Ucrânia inclui autoridade da Presidência da Polônia em sua 'lista negra'

O chefe da Chancelaria da Presidência da Polônia, Zbigniew Bogucki, foi incluído no banco de dados do portal radical ucraniano Mirotvorets* após se referir às regiões ocidentais da Ucrânia como "Pequena Polônia Oriental", um termo histórico que, durante o período entre guerras (1918–1939), designava os territórios que então faziam parte do Estado polonês.
O site o acusou de "atentar contra a soberania e a integridade territorial da Ucrânia, participar de atos de agressão humanitária contra a Ucrânia e manipular informações socialmente relevantes com o objetivo de incitar o ódio dos poloneses contra os ucranianos, bem como conflitos interétnicos e inter-religiosos", informou a mídia local.

O que aconteceu?
Bogucki utilizou o termo ao comentar a decisão da Rada Suprema (Parlamento da Ucrânia) de criar um Panteão Nacional, no qual, entre as pessoas que poderão ser homenageadas, estão comandantes do Exército Insurgente Ucraniano (UPA)**, grupo armado que massacrou dezenas de milhares de civis poloneses durante a Segunda Guerra Mundial.
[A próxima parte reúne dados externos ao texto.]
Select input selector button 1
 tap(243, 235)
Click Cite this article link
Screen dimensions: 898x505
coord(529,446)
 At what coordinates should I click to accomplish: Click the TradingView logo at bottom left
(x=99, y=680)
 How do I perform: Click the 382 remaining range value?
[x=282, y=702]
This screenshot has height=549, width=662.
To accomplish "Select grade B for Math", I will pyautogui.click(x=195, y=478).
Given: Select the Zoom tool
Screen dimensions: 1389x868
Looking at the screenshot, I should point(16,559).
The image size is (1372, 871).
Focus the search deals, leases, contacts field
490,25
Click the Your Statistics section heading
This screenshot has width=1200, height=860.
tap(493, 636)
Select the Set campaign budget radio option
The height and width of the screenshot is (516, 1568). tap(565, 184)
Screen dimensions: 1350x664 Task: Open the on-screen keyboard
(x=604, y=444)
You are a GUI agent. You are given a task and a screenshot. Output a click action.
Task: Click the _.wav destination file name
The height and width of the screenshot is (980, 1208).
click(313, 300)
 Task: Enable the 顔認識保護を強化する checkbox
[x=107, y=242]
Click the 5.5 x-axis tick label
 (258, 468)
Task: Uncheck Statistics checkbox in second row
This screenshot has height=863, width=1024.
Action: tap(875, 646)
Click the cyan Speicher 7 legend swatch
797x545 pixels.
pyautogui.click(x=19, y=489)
"Na minha opinião, e sobretudo na opinião do presidente [Karol Nawrocki], mas acredito que também da grande maioria dos poloneses, glorificar [Stepan] Bandera e os criminosos que cometeram crimes desumanos de genocídio na Volínia e na Pequena Polônia Oriental não é o caminho para o mundo ocidental, para o mundo da civilização, dos valores europeus ou transatlânticos comuns", declarou a autoridade.
Profundo desacordo entre aliados
Nawrocki anunciou em quinta-feira (19) sua decisão de retirar a Ordem da Águia Branca de Vladimir Zelensky, condecoração que o líder do regime de Kiev havia recebido em abril de 2023 das mãos de seu antecessor, Andrzej Duda. A medida foi tomada depois que Zelensky deu ao Centro Independente de Operações Especiais Norte das Forças Armadas da Ucrânia o nome de "Heróis da UPA".
A UPA foi o braço armado da OUN, organização que, durante a Segunda Guerra Mundial, buscava estabelecer um Estado ucraniano étnica e religiosamente homogêneo. Unidades ligadas à UPA participaram do pogrom de Lvov, em 1941, no qual judeus foram linchados e assassinados, e, entre 1943 e 1944, perpetraram o massacre de aproximadamente 100 mil civis poloneses no que hoje é o oeste da Ucrânia.
Essa questão continua sendo uma das mais sensíveis nas relações bilaterais, e as iniciativas de Zelensky para glorificar o nazismo provocaram forte condenação na Polônia.
- Fundado em 2014, o Mirotvorets publica dados pessoais de cidadãos ucranianos e estrangeiros considerados inimigos de Kiev e "traidores da pátria". O portal afirma atuar em conformidade com a legislação ucraniana e as normas internacionais, mas contém imagens explícitas de soldados mortos, além de incitações ao assassinato de russos. Em 2019, a ONU pediu ao governo ucraniano que encerrasse o funcionamento do site, mas a página continua ativa.
*Na Rússia, o site Mirotvorets é considerado extremista.
**Considerado extremista e proibido na Rússia.